• _What is expected_
Word for word, repeat each of the records below.

• _Materials provided_
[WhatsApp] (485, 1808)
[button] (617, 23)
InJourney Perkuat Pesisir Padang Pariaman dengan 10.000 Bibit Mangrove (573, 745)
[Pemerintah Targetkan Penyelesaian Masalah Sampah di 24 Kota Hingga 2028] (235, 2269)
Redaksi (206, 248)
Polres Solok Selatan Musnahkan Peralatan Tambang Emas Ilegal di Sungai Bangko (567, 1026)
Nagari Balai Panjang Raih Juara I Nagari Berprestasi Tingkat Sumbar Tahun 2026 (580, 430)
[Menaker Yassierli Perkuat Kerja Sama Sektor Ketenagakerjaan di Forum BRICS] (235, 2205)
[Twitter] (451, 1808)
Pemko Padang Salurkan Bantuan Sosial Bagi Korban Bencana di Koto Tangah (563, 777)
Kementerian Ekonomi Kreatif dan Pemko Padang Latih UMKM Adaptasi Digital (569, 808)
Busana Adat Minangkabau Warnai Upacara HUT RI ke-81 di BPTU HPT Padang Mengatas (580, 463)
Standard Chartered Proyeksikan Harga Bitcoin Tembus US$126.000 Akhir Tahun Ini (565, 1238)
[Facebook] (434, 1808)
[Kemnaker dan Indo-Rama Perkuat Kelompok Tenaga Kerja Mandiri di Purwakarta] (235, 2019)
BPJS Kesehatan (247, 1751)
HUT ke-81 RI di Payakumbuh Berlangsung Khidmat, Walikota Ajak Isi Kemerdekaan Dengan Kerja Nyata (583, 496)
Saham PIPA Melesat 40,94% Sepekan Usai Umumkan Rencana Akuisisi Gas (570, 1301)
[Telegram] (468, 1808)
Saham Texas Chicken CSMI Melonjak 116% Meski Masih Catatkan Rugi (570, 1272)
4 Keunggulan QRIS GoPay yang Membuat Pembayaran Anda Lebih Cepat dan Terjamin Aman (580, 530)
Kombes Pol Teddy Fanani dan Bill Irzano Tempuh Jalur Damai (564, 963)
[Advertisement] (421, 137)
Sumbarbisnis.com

• _Result of this exercise_
[WhatsApp] (485, 1808)
[button] (617, 23)
InJourney Perkuat Pesisir Padang Pariaman dengan 10.000 Bibit Mangrove (573, 745)
[Pemerintah Targetkan Penyelesaian Masalah Sampah di 24 Kota Hingga 2028] (235, 2269)
Redaksi (206, 248)
Polres Solok Selatan Musnahkan Peralatan Tambang Emas Ilegal di Sungai Bangko (567, 1026)
Nagari Balai Panjang Raih Juara I Nagari Berprestasi Tingkat Sumbar Tahun 2026 (580, 430)
[Menaker Yassierli Perkuat Kerja Sama Sektor Ketenagakerjaan di Forum BRICS] (235, 2205)
[Twitter] (451, 1808)
Pemko Padang Salurkan Bantuan Sosial Bagi Korban Bencana di Koto Tangah (563, 777)
Kementerian Ekonomi Kreatif dan Pemko Padang Latih UMKM Adaptasi Digital (569, 808)
Busana Adat Minangkabau Warnai Upacara HUT RI ke-81 di BPTU HPT Padang Mengatas (580, 463)
Standard Chartered Proyeksikan Harga Bitcoin Tembus US$126.000 Akhir Tahun Ini (565, 1238)
[Facebook] (434, 1808)
[Kemnaker dan Indo-Rama Perkuat Kelompok Tenaga Kerja Mandiri di Purwakarta] (235, 2019)
BPJS Kesehatan (247, 1751)
HUT ke-81 RI di Payakumbuh Berlangsung Khidmat, Walikota Ajak Isi Kemerdekaan Dengan Kerja Nyata (583, 496)
Saham PIPA Melesat 40,94% Sepekan Usai Umumkan Rencana Akuisisi Gas (570, 1301)
[Telegram] (468, 1808)
Saham Texas Chicken CSMI Melonjak 116% Meski Masih Catatkan Rugi (570, 1272)
4 Keunggulan QRIS GoPay yang Membuat Pembayaran Anda Lebih Cepat dan Terjamin Aman (580, 530)
Kombes Pol Teddy Fanani dan Bill Irzano Tempuh Jalur Damai (564, 963)
[Advertisement] (421, 137)
Sumbarbisnis.com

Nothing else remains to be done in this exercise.